Optimistic Algorithms for Adaptive Estimation of the Average Treatment Effect
Ojash Neopane, Aaditya Ramdas, Aarti Singh
TL;DR
This work addresses adaptive estimation of the Average Treatment Effect (ATE) under finite-sample, nonasymptotic conditions by leveraging the asymptotically optimal Augmented Inverse Propensity Weighting (AIPW) estimator. The authors introduce Optimistic Policy Tracking (OPTrack), a bandit-inspired algorithm that uses confidence sequences to guide allocations toward a Neyman-optimal regime while maintaining exploration. They prove a logarithmic Neyman regret bound and demonstrate empirical gains over prior methods, particularly in small-sample regimes relevant to clinical trials and A/B testing. The results connect optimism in sequential decision-making with adaptive causal inference, offering both theoretical guarantees and practical improvements. The work lays groundwork for extending adaptive strategies to covariate-rich settings, multiple arms, and reinforcement-learning-like interaction protocols.
Abstract
Estimation and inference for the Average Treatment Effect (ATE) is a cornerstone of causal inference and often serves as the foundation for developing procedures for more complicated settings.

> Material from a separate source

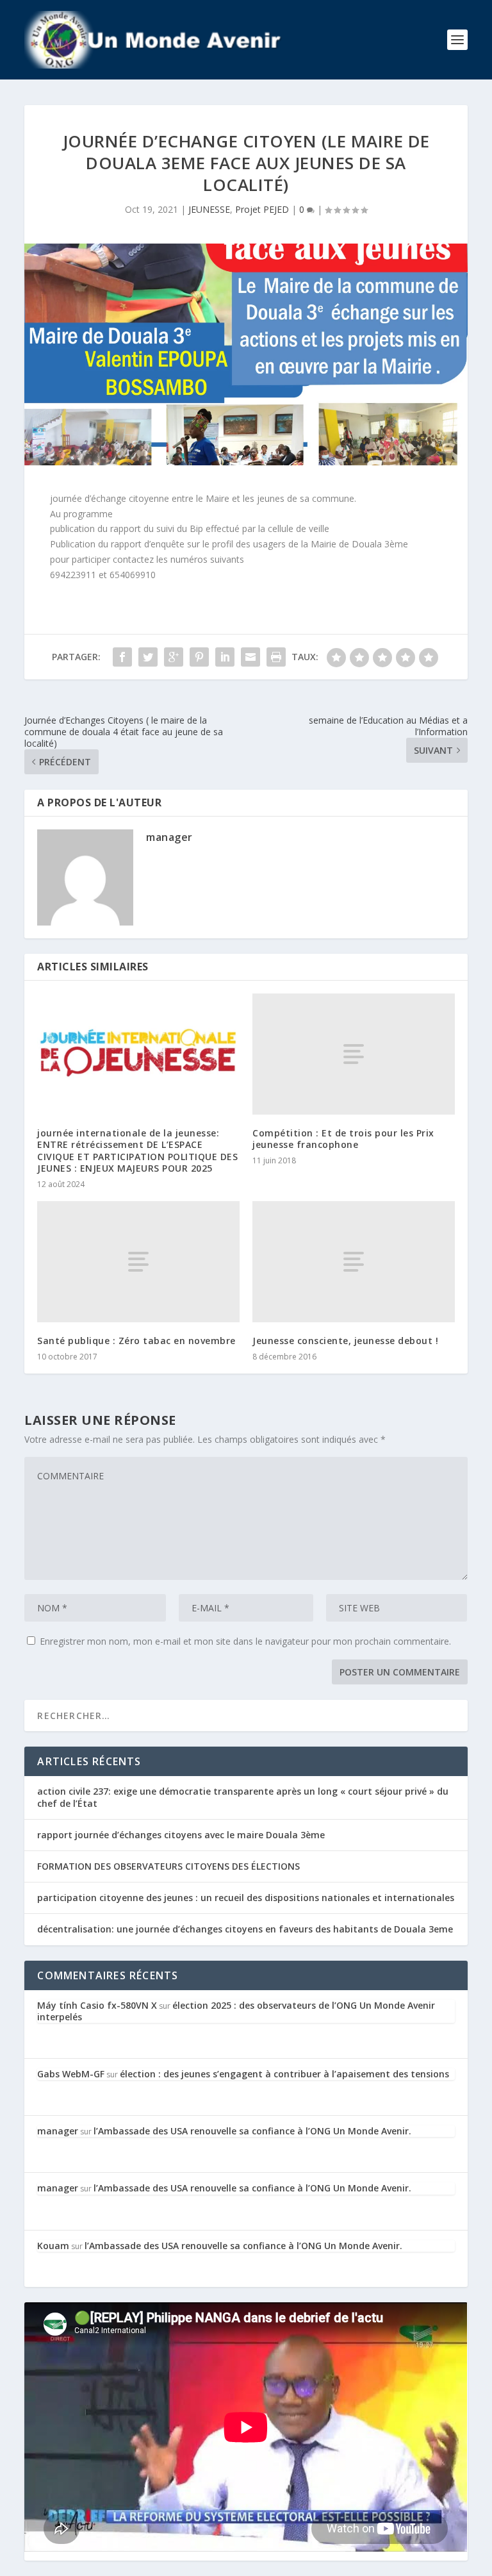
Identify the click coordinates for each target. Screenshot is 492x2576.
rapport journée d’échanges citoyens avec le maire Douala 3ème (181, 1835)
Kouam (53, 2245)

Although traditionally analyzed in a batch setting, recent advances in martingale theory have paved the way for adaptive methods that can enhance the power of downstream inference. Despite these advances, progress in understanding and developing adaptive algorithms remains in its early stages. Existing work either focus on asymptotic analyses that overlook exploration-exploitation tradeoffs relevant in finite-sample regimes or rely on simpler but suboptimal estimators. In this work, we address these limitations by studying adaptive sampling procedures that take advantage of the asymptotically optimal Augmented Inverse Probability Weighting (AIPW) estimator. Our analysis uncovers challenges obscured by asymptotic approaches and introduces a novel algorithmic design principle reminiscent of optimism in multiarmed bandits. This principled approach enables our algorithm to achieve significant theoretical and empirical gains compared to prior methods. Our findings mark a step forward in advancing adaptive causal inference methods in theory and practice.